Assigned task:
An exact copy of the lines from the one containing "Toggle stopwatch for" through the end of the material is all that is wanted; transcribe only those.
··········
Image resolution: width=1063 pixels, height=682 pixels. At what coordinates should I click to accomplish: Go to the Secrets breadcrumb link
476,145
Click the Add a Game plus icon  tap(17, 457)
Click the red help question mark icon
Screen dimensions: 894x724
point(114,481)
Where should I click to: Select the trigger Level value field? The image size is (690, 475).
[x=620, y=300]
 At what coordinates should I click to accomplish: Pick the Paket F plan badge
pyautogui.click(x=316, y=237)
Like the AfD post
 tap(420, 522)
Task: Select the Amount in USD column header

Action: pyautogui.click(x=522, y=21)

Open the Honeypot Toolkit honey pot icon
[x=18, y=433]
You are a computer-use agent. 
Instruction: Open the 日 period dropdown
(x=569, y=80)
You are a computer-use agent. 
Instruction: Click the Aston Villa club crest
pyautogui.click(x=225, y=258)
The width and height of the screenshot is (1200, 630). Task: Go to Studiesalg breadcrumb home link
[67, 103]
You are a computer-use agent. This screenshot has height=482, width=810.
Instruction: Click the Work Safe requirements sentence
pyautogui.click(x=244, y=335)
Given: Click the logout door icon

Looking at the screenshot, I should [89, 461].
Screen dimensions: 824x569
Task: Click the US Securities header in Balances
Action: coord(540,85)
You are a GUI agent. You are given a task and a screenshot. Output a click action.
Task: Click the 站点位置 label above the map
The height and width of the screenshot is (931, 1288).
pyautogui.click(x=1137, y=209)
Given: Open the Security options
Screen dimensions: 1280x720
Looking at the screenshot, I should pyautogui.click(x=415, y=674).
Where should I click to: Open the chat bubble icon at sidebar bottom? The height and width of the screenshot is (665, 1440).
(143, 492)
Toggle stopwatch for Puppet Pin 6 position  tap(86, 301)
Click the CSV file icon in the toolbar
··········
Task solution:
Toggle stopwatch for Puppet Pin 6 position  tap(86, 301)
Click the CSV file icon in the toolbar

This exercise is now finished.